Abstract:
A method, apparatus and article of manufacture for graphically displaying information in a transparent window on a display attached to a computer without obscuring the information already graphically displayed in the transparent windows is disclosed. In a first embodiment, information is graphically displayed in a first window on a display, and is viewable through a transparent second window also displayed. In a second embodiment, information is displayed in a transparent window on a display, so as not to obscure the information already graphically displayed. In a third embodiment, each window can be configured as transparent or opaque.

Description:
BACKGROUND OF THE INVENTION 
     1. Field of the Invention 
     This invention relates in general to a graphical user interface for computer systems, and more particularly, to a method, apparatus and article of manufacture for graphically displaying information in a transparent window on a display attached to a computer without obscuring the information already graphically displayed thereon. 
     2. Description of Related Art 
     Current windowing systems are opaque in that only the selected or active window is visible, leaving the other windows partially or completely obscured by the active window.
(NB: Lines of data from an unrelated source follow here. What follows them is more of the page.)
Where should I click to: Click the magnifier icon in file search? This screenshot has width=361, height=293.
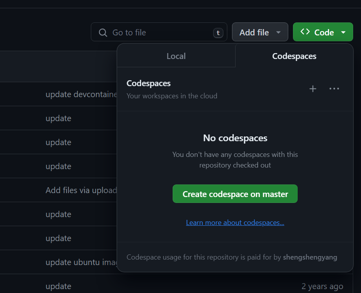tap(103, 33)
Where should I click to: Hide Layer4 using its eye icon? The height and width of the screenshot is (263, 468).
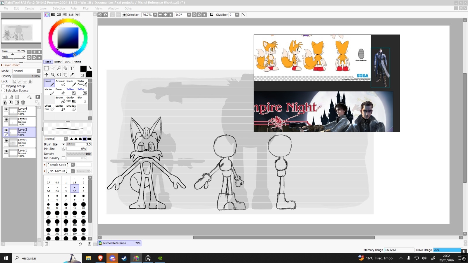pos(6,109)
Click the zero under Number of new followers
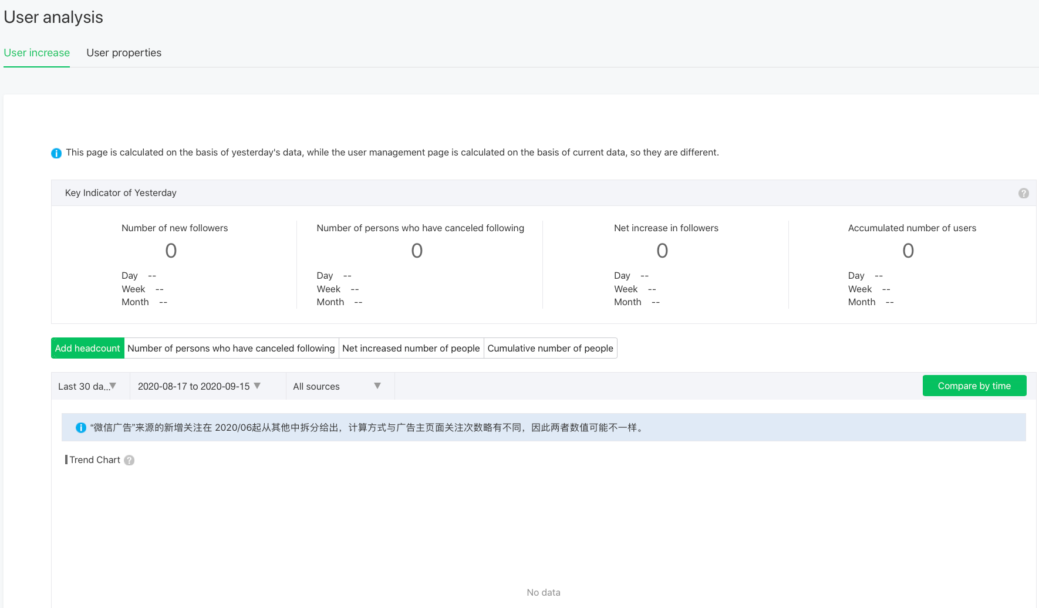Screen dimensions: 1039x608 point(171,251)
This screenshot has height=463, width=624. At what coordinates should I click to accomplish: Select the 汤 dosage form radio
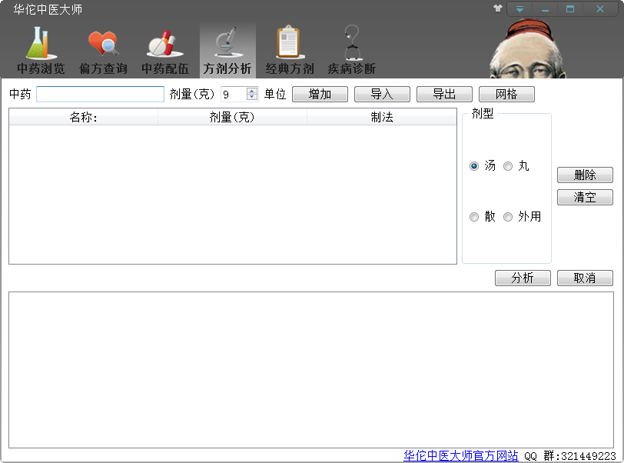tap(474, 166)
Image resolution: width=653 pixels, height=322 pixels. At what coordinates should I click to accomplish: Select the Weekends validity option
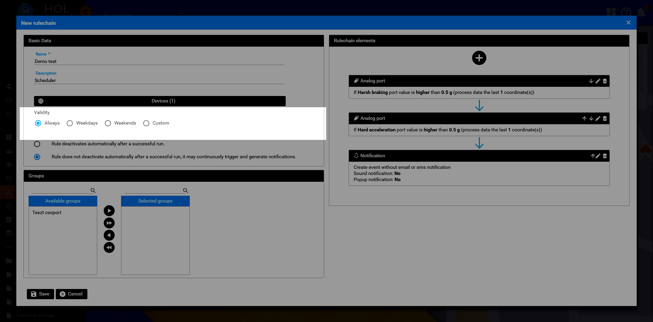click(x=108, y=123)
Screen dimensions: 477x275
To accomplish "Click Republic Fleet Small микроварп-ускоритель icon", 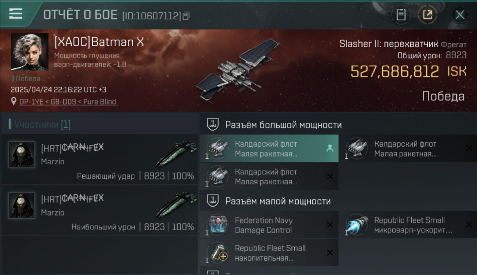I will click(357, 225).
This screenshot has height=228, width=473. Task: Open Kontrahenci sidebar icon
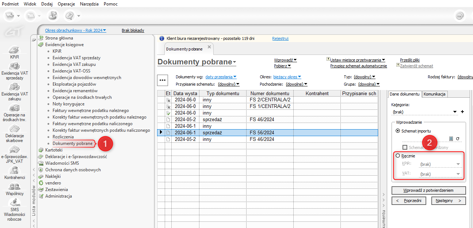(x=15, y=171)
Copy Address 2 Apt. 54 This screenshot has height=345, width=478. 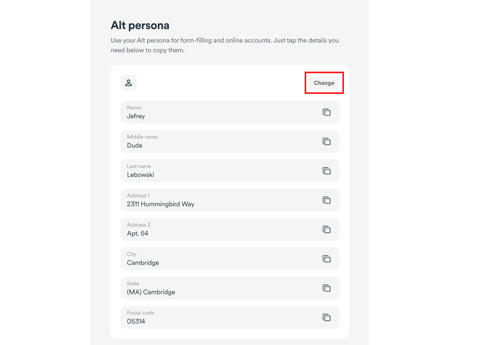(x=326, y=230)
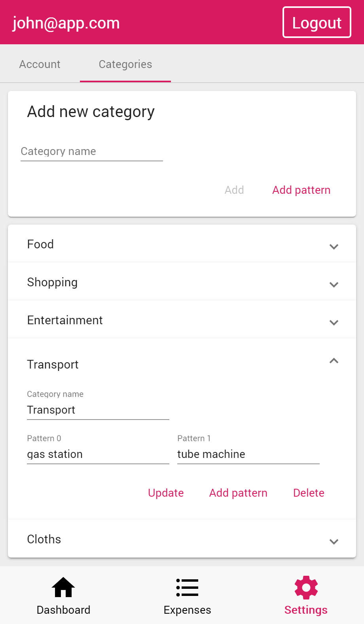Edit the Transport category name field
This screenshot has height=624, width=364.
(x=98, y=410)
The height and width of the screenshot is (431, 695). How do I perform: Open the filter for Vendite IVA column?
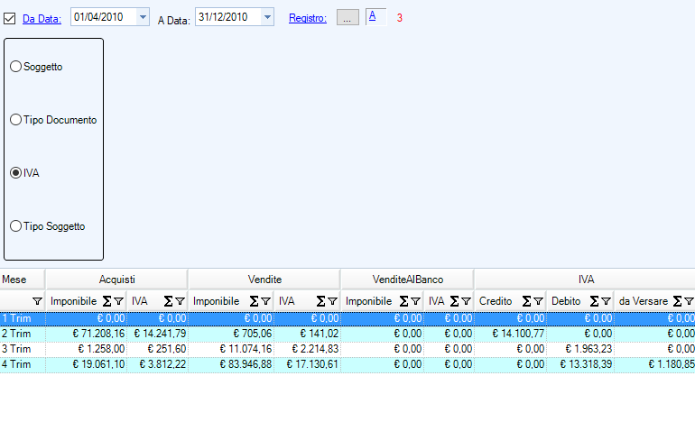tap(331, 301)
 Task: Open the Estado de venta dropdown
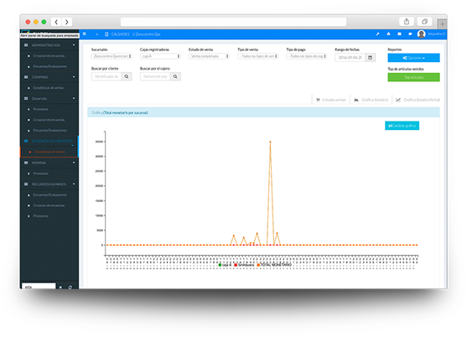pyautogui.click(x=209, y=56)
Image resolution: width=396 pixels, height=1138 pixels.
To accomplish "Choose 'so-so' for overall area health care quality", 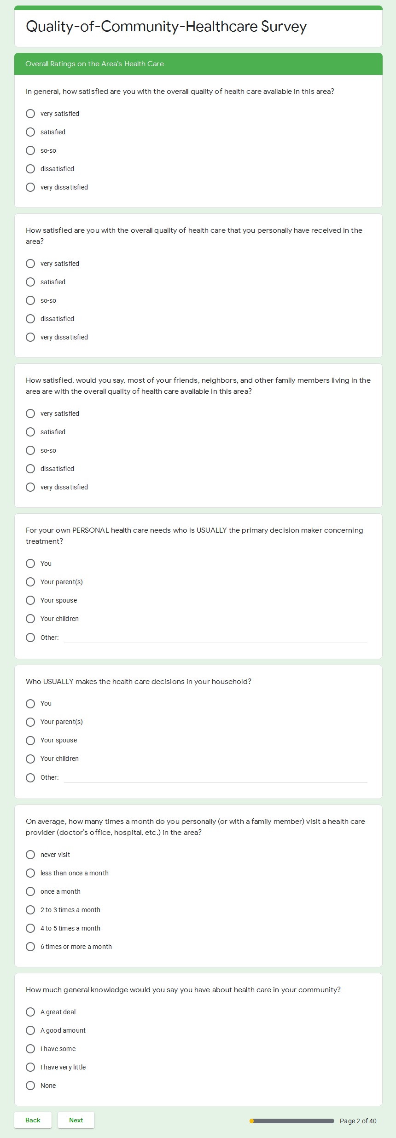I will point(30,150).
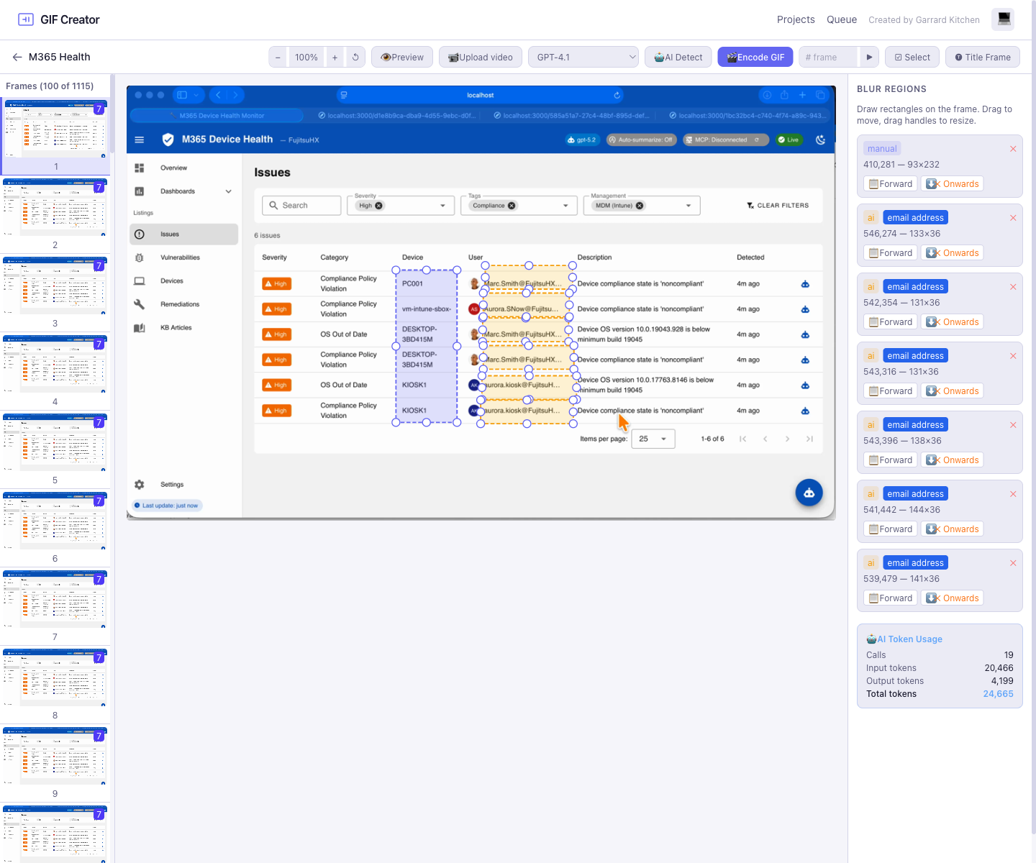
Task: Select the AI Detect tool
Action: point(677,57)
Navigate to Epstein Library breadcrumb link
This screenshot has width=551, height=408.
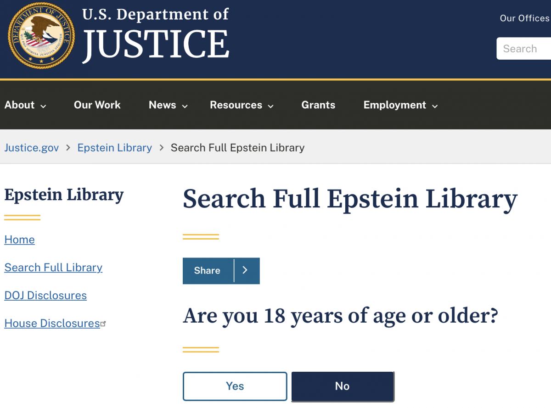[x=114, y=148]
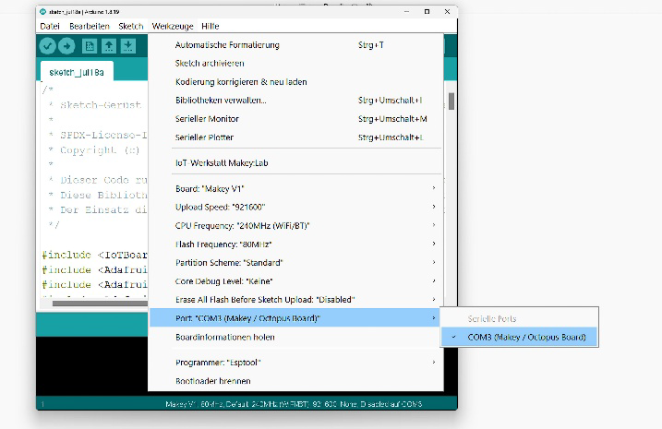Open the Datei menu
662x429 pixels.
pyautogui.click(x=50, y=26)
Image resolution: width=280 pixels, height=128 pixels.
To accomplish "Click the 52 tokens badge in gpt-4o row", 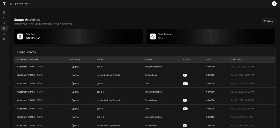I will point(185,84).
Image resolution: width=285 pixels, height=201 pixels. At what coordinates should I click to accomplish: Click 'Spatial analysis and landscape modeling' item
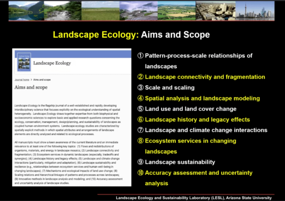click(202, 99)
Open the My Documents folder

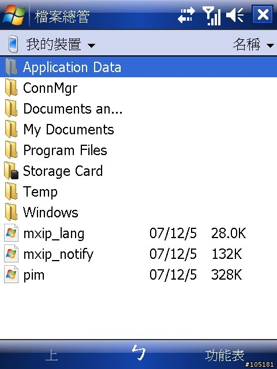pos(139,129)
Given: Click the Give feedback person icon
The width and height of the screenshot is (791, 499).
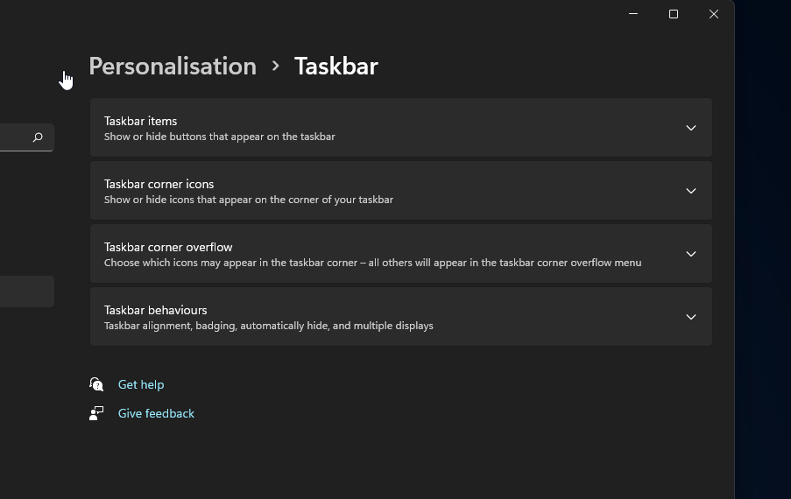Looking at the screenshot, I should [96, 413].
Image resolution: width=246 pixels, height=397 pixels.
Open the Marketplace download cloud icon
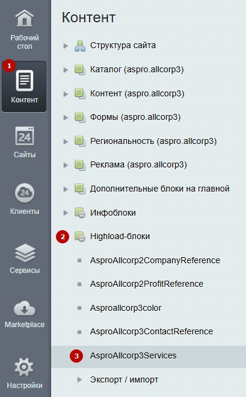coord(25,308)
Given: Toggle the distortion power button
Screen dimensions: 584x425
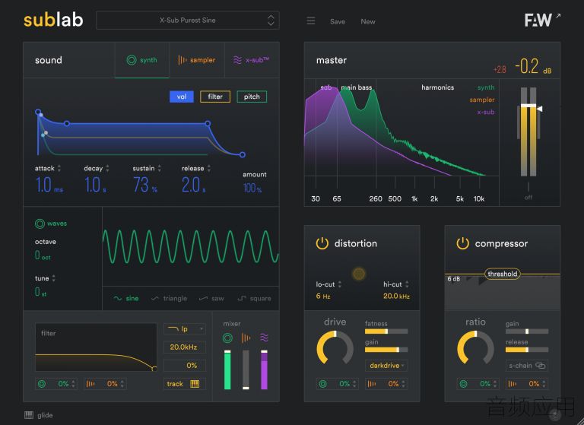Looking at the screenshot, I should tap(322, 243).
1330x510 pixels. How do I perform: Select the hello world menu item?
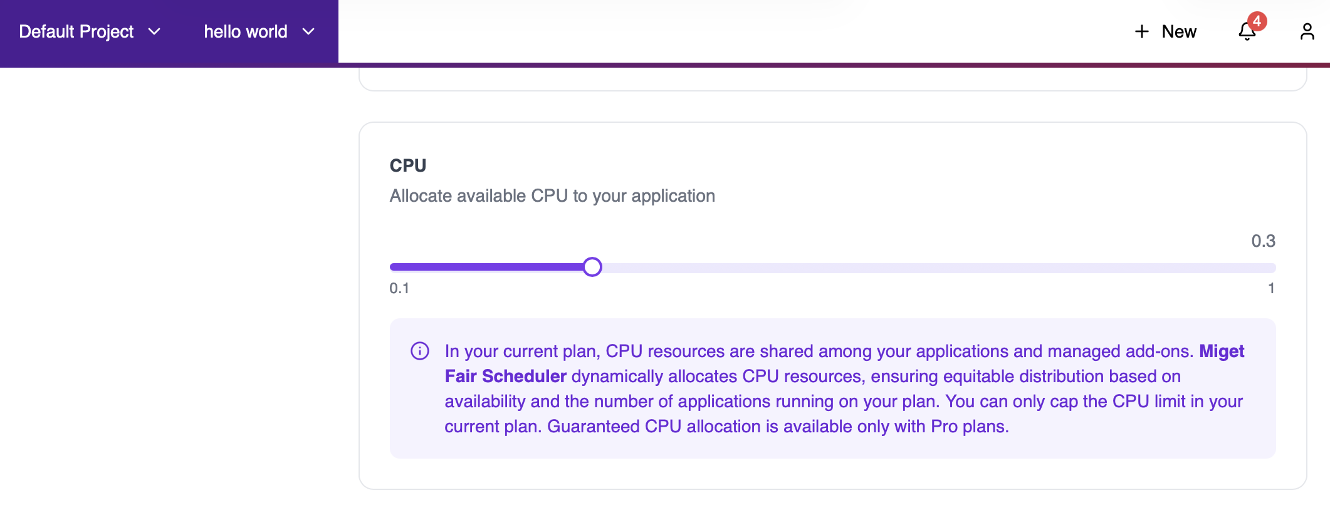[x=245, y=31]
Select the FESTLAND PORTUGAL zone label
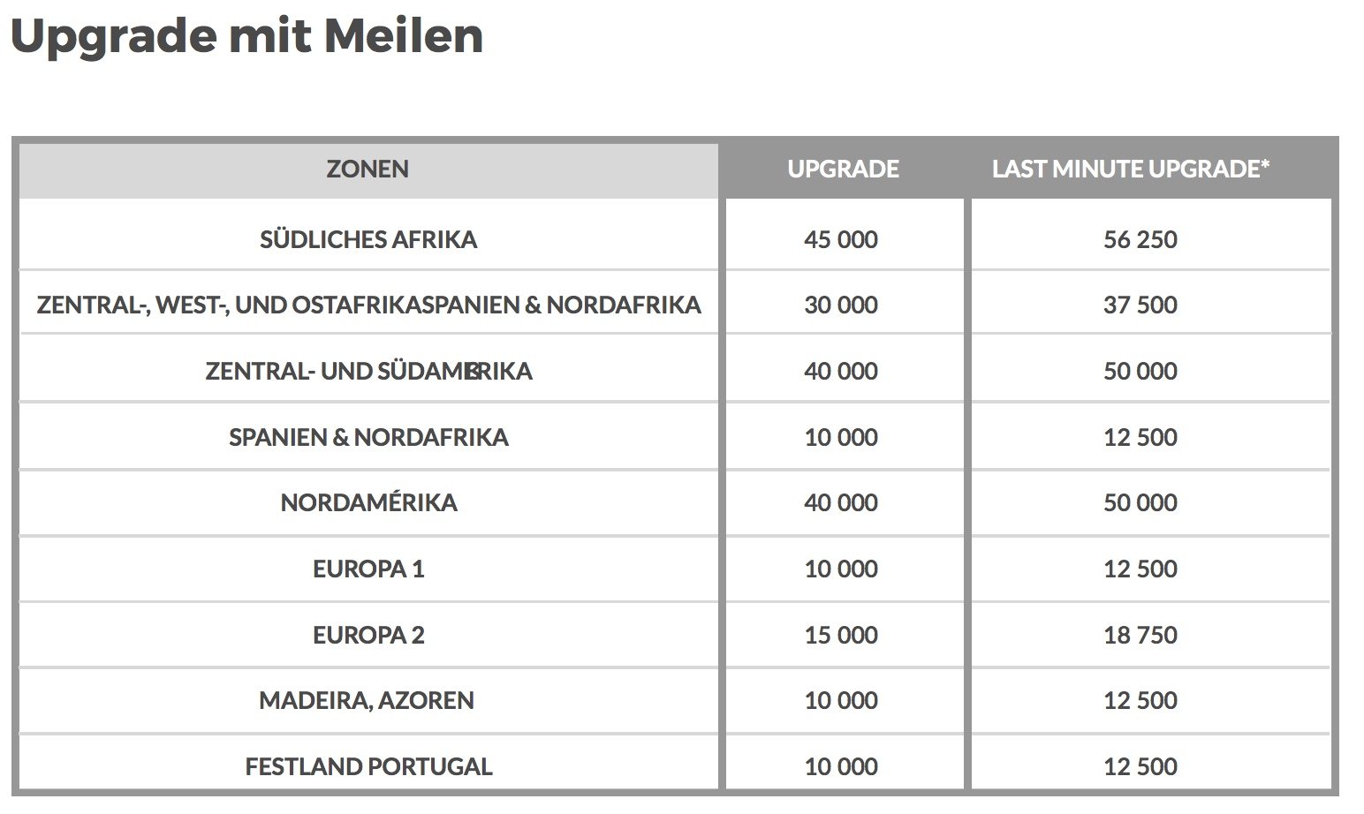 click(x=368, y=766)
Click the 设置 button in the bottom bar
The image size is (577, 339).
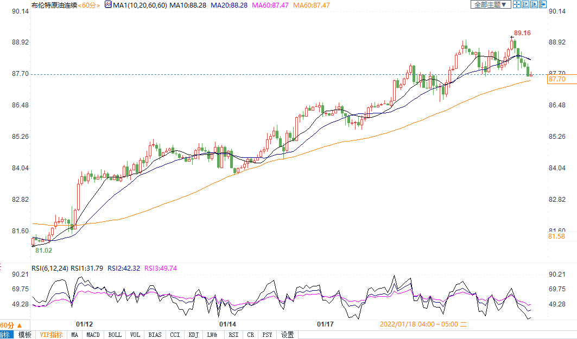(x=287, y=335)
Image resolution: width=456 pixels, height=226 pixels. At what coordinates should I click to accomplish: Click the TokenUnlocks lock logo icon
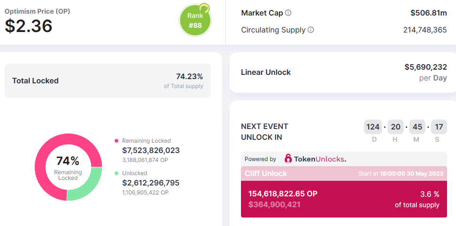coord(288,159)
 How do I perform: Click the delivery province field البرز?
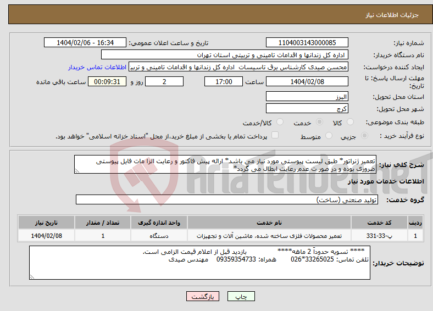coord(307,96)
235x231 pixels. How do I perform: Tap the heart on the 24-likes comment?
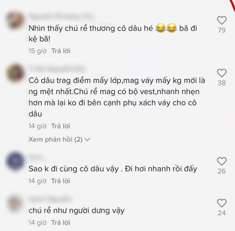tap(222, 203)
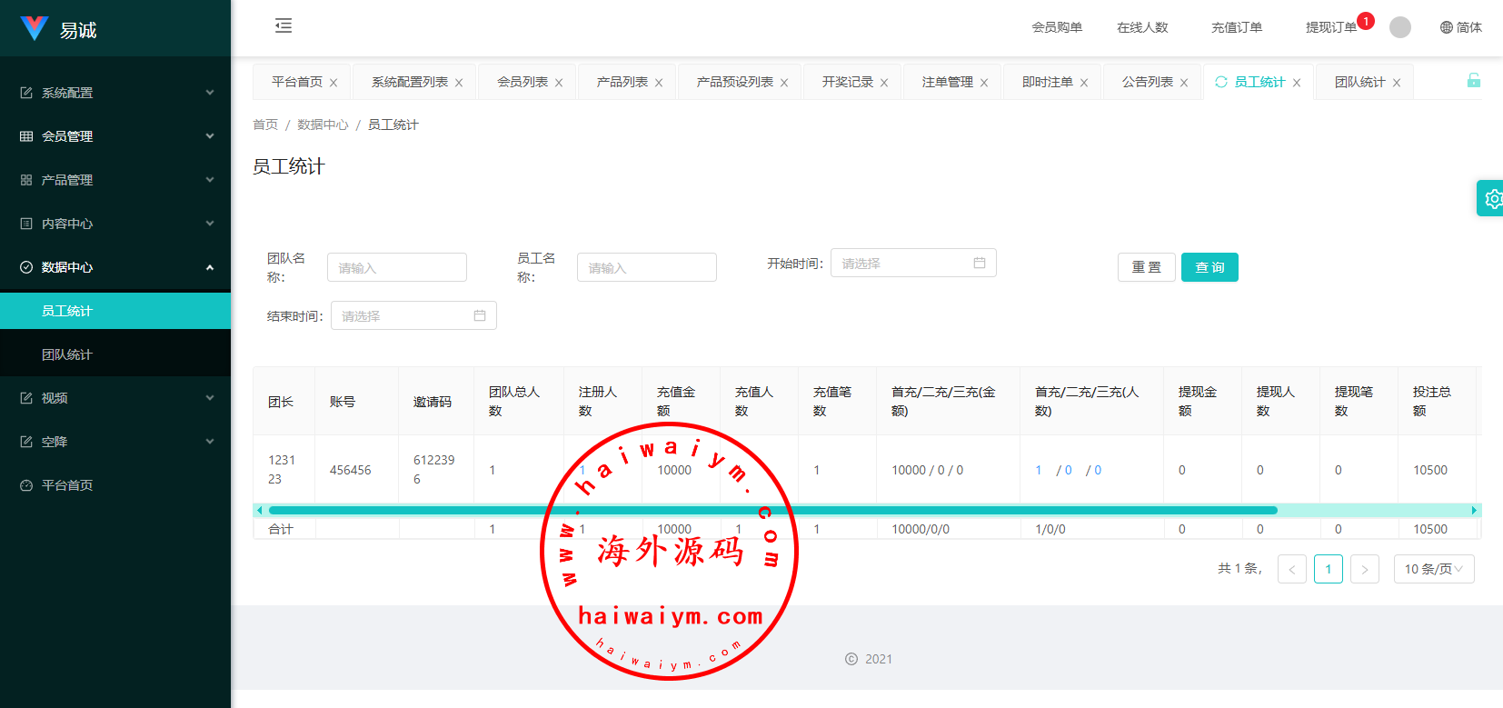Image resolution: width=1503 pixels, height=708 pixels.
Task: Focus the 团队名称 input field
Action: click(397, 267)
This obscuring of windows leads to several problems for novice users. One problem is that windows other than the active window can partially or completely vanish from sight of the user, and thus may appear to be lost. Another problem is that critical information appearing in or critical applications running in the unselected windows are not viewable, requiring constant moving and resizing of windows in order to be seen. 
     These problems are especially apparent in two situations. First, in many graphical user interfaces, such as Microsoft WINDOWS™ 3.1, windows in which applications are running can be &#34;iconified,&#34; that is, such windows can be reduced or minimized to icons representing the windows. These icons are typically placed along one edge of the display, usually the bottom or right, although potentially they can be placed anywhere on the screen. Windows that obscure these icons must be moved or resized before the icons are viewable, and therefore accessible, in order to enlarge or maximize them to the windows they represent. 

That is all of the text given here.